Document:
The film has a lot going for it. It’s visually stunning (if you can tolerate some shoddy bald-caps) and the fight scenes are understated but impressively shot. The cast is instrumental to the film’s legendary status; Japanese film legends Takashi Shimura and Toshiro Mifune get the meatiest parts , and other Kurosawa regulars make up most of the main cast. While much of the film is specific to Japanese culture, the story has a universal resonance. The villagers are driven by fear and the bare necessities of survival, while the samurai they hire are drawn in by the desire to have a purpose. It’s now sixty years since Kurosawa told these stories, yet we’re still seeing them play out on a regular basis.
The Magnificent Seven (1960) | dir. John Sturges
Arguably one of the best remakes across cultures and genres, Magnificent Seven makes a strong effort to recapture the epic narrative of the Seven Samurai while creating its own living, breathing world. It directly credits Seven Samurai as its source, and boasts the same basic premise: villagers are forced to hire seven mercenaries to protect them from recurring bandit attacks. At the same time, the film has a rather different set of characters and goals as a film. Where the original depicts the decline of the samurai class, Magnificent Seven contemplates the futility of life as a gunslinger in the West.
Inevitably, it loses some of the original’s meaning in the cultural transfer. Specifically, the relationship between the largely North American gunslingers and the Mexican villagers lacks the rich history of conflict that the samurai class and the farmers built over hundreds of years, which feeds into a tension in Seven Samurai that falls a little flat in The Magnificent Seven. The remake is also an hour shorter than the original, so the story and characters aren’t quite as developed; notably, it doesn’t do quite as much with its reckless would-be character as Seven Samurai does. Still, the film makes particular effort to characterise the bandits, headed by Eli Wallach, which propels the film in a fairly different direction.

Work to complete:
**1.** Reproduce word for word the passage of the film review starting with "Inevitably, it loses" and going on through "fairly different direction.".
**2.** Answer these questions from the film review:
(a) Which two Japanese film legends get the meatiest parts?
(b) Who directed The Magnificent Seven, and in what year was it released?
(c) Who heads the bandits in The Magnificent Seven?
The material has no connection to the film review.

Data excerpt:
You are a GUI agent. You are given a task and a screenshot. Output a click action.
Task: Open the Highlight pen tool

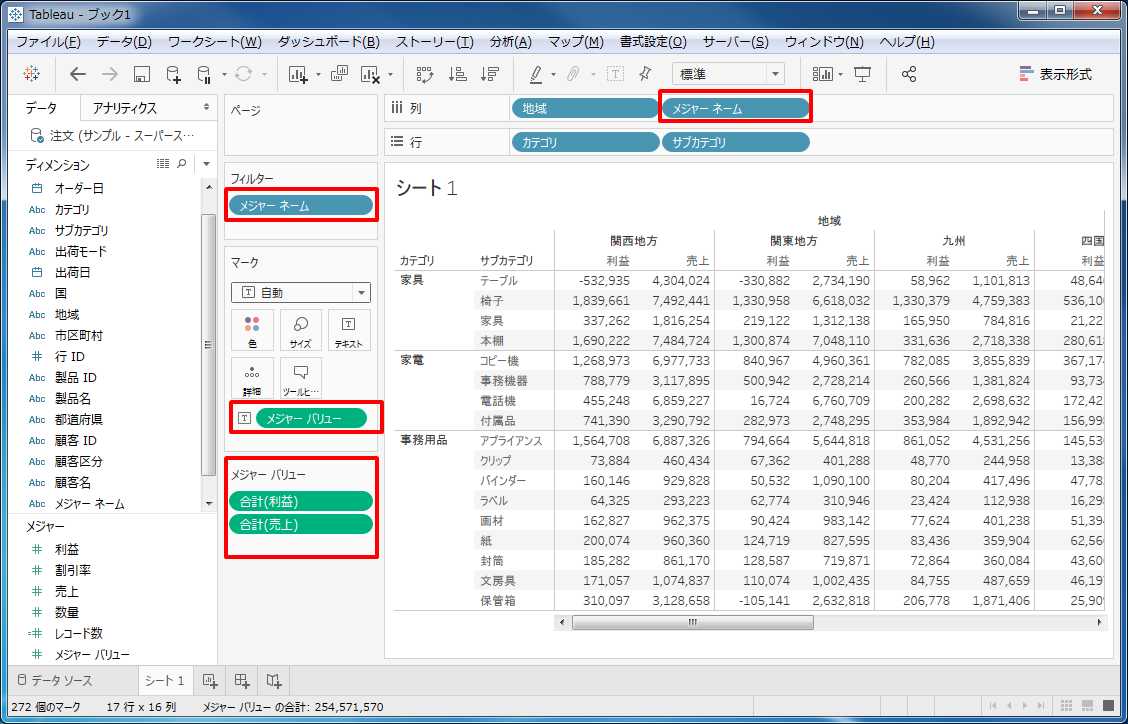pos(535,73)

Answers for the tasks:
**1.**
Inevitably, it loses some of the original’s meaning in the cultural transfer. Specifically, the relationship between the largely North American gunslingers and the Mexican villagers lacks the rich history of conflict that the samurai class and the farmers built over hundreds of years, which feeds into a tension in Seven Samurai that falls a little flat in The Magnificent Seven. The remake is also an hour shorter than the original, so the story and characters aren’t quite as developed; notably, it doesn’t do quite as much with its reckless would-be character as Seven Samurai does. Still, the film makes particular effort to characterise the bandits, headed by Eli Wallach, which propels the film in a fairly different direction.

**2.**
(a) Takashi Shimura and Toshiro Mifune
(b) John Sturges, 1960
(c) Eli Wallach